Procreazione, il viaggio della speranza: «In Grecia per un figlio»

PADOVA. Elisabetta e Vanni ce l’hanno fatta. Dopo 13 anni trascorsi fra un ambulatorio e l’altro, cercando di districarsi tra confuse e scarne informazioni, ora hanno finalmente una speranza. Quella di un figlio. Ce l’hanno grazie alla fecondazione eterologa a cui lei si è sottoposta in un centro specializzato di Salonicco, Grecia, lo scorso mercoledì. Esattamente una settimana prima che diventasse operativa anche in Veneto. Ma la coppia non poteva aspettare oltre anche perché l’impressione, spiegano marito e moglie, è quella di una certa disorganizzazione e, comunque, di una lunga lista d’attesa. Elisabetta e Vanni, entrambi 43 anni, padovani residenti a Santa Maria di Sala, lei casalinga e lui quadro in un’azienda, iniziano nel 2001 il percorso che li ha portati la scorsa settimana in terra ellenica, accompagnati da Cristina Bernardi dell’associazione Sos Pma e da un troupe della Vita In Diretta (la trasmissione andrà in onda domani).

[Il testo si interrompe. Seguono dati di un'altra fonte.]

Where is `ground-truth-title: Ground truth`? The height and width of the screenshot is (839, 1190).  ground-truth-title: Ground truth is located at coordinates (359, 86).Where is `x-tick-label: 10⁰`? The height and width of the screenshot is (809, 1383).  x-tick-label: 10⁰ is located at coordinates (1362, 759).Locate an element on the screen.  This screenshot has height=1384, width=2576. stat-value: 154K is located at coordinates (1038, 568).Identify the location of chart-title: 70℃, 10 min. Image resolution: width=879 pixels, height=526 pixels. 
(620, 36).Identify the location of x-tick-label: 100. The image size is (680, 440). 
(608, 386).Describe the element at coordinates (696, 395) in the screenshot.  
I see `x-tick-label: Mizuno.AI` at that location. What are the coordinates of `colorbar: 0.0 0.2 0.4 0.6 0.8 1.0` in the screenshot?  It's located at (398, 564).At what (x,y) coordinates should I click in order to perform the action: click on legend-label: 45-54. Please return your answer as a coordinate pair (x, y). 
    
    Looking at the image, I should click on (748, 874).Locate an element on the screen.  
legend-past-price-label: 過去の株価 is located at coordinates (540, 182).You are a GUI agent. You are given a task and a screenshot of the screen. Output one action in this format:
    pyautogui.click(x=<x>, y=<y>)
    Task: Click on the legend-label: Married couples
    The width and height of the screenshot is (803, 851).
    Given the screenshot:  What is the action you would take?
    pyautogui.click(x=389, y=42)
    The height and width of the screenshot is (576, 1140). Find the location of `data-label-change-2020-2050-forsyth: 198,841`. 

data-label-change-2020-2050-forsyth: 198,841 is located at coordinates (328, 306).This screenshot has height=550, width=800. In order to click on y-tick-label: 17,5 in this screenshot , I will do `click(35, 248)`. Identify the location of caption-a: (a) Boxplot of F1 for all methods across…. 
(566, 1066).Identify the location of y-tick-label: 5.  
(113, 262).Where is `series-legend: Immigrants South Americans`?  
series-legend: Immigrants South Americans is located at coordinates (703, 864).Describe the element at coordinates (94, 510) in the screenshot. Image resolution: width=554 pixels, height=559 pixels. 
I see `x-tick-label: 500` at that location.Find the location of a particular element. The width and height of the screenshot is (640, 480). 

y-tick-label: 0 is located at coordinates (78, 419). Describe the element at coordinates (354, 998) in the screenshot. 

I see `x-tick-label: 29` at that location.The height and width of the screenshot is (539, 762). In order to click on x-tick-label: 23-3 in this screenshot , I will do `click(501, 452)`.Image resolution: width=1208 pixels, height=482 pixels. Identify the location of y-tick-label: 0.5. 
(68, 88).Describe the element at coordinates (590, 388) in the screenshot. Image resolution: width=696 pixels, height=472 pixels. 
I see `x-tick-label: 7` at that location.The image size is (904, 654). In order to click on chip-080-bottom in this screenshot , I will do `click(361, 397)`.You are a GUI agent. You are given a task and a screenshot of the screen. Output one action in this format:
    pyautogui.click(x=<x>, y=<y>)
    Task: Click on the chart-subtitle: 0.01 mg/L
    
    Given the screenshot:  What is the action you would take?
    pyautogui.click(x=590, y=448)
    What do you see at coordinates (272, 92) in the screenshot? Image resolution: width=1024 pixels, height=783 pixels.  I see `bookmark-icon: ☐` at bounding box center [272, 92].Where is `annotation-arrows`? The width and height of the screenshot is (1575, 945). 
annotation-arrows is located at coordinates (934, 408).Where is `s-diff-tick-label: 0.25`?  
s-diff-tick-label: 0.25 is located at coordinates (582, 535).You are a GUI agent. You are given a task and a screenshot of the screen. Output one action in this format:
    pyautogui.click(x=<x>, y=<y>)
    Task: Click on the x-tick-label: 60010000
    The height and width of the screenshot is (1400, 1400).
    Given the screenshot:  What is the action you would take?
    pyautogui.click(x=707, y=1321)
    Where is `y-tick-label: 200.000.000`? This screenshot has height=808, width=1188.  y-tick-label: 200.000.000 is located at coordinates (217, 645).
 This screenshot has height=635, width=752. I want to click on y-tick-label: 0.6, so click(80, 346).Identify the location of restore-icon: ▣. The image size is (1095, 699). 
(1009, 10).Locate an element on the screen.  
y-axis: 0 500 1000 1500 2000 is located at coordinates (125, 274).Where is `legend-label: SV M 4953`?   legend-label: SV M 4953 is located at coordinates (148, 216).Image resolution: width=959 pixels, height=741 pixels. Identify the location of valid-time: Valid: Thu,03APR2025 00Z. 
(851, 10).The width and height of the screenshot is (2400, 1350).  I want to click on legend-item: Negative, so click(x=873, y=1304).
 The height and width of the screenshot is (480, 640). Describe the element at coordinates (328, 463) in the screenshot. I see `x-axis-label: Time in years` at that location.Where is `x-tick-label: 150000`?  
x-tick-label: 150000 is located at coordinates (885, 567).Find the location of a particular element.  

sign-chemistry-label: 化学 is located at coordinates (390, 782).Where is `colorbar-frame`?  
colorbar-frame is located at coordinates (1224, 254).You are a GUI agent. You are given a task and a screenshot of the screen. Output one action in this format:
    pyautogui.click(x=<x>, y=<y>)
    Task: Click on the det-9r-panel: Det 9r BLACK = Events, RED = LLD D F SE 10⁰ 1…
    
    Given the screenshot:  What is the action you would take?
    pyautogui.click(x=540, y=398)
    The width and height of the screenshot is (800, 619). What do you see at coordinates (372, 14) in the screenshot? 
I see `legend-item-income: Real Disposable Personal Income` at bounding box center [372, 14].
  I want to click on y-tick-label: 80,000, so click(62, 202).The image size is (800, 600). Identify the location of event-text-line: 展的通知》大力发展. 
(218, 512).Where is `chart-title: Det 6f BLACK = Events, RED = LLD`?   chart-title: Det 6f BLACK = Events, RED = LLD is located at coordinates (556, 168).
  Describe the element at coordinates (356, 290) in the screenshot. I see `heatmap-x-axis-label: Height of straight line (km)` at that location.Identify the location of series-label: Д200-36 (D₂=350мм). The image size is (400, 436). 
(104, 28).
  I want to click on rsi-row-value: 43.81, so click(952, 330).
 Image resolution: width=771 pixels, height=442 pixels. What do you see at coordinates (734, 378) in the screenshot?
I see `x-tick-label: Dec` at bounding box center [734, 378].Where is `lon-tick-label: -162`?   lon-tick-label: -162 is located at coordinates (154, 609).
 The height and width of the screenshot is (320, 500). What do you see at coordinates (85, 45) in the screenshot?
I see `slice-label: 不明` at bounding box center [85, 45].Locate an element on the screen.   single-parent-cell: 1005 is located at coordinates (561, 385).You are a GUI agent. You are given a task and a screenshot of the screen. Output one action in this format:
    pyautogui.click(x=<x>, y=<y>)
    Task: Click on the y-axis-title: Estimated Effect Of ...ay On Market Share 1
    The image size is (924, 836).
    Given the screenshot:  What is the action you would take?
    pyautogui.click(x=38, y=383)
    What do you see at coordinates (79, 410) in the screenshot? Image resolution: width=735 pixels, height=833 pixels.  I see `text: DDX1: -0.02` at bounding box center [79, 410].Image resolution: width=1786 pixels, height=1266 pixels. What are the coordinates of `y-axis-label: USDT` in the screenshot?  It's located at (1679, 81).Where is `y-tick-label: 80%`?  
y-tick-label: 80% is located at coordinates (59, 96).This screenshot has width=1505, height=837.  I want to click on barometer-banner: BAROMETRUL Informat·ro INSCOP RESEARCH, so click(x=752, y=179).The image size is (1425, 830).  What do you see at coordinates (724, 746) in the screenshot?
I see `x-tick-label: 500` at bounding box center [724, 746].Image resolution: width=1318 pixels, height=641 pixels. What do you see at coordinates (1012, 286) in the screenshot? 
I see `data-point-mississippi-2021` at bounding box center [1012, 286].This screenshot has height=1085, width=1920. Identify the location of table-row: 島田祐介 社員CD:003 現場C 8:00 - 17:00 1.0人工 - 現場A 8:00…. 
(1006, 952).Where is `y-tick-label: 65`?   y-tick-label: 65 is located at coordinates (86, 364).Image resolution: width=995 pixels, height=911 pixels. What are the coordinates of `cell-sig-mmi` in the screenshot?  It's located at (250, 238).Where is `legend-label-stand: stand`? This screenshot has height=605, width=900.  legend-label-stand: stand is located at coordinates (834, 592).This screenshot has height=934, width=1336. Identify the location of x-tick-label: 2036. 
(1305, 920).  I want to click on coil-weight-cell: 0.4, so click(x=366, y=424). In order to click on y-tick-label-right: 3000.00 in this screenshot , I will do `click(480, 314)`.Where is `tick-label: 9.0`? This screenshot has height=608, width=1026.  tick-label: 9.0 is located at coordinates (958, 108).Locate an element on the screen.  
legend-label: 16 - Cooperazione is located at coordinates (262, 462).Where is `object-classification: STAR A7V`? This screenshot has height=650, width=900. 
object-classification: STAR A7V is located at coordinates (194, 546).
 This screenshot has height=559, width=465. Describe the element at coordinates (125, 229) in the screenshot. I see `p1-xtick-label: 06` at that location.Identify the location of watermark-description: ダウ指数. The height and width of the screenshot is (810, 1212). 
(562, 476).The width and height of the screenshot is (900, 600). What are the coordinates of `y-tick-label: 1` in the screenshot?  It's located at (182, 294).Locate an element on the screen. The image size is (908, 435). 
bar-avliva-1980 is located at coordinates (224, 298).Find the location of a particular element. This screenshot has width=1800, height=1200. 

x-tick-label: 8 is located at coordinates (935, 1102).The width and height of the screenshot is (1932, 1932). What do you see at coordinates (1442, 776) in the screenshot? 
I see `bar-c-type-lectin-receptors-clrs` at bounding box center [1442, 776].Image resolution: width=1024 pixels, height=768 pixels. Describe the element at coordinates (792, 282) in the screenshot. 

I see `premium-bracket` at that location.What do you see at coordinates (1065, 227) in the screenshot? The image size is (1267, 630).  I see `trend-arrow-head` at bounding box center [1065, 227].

«Inizialmente il mio ginecologo mi rassicurava che non c’erano problemi, che il figlio sarebbe arrivato. Poi, nel 2008, uno specialista mi disse che mancavano gli esami giusti», racconta Elisabetta. Gli “esami giusti” danno due certezze: che il corpo di Elisabetta non può produrre ovociti, che l’unica soluzione è l’eterologa (illegale in Italia) e che molto, troppo tempo, è stato perso. «Cominciai a consultare internet, trovai il riferimento a un libro che divenne il mio migliore amico», prosegue Elisabetta, «Tutti i dubbi ed erano molti perché le informazioni erano scarse e contradditorie, me li chiariva quel libro. E mi aiutava a superare anche le mie paure».
Sì, le paure, i molti timori legati a una pratica medica che l’Italia ha per lungo tempo osteggiato. «Anche ora», afferma, «sento aleggiare intorno a me atteggiamenti ostili: mi dicono che non dovevo parlarne, che ho fatto la cosa sbagliata. E invece io e mio marito siamo convinti di aver fatto la cosa giusta. Io sono iscritta all’Aido e vedo questa come una qualsiasi altra donazione: il più grande atto d’amore». La coppia contatta Sos Pma e si prepararsi così all’eterologa. La decisione, in passato obbligata, di rivolgersi a un centro straniero, porta lo scorso marzo Elisabetta e Vanni in Grecia, nel centro privato Iakentro dove vengono fatti 2 mila cicli l’anno e dove il 60% dei pazienti è formato da italiani (tutti lì dentro, dai medici agli infermieri parlano la nostra lingua). A luglio il primo contratto e mercoledì scorso il transfert degli embrioni. Fra 15 giorni si potrà conoscere l’esito di questo tentativo, già ora però c’è la serenità profonda che solo la speranza può garantire. E da domani la speranza di Elisabetta e Vanni diventerà quella di molte altre coppie che non saranno più obbligate ad andare all’estero. «Perché non sono rimasta in Italia ora che c’è il via libera? Dal punto di vista dell’organizzazione la situazione appare incerta», afferma Elisabetta, «E a 43 anni il tempo stringe».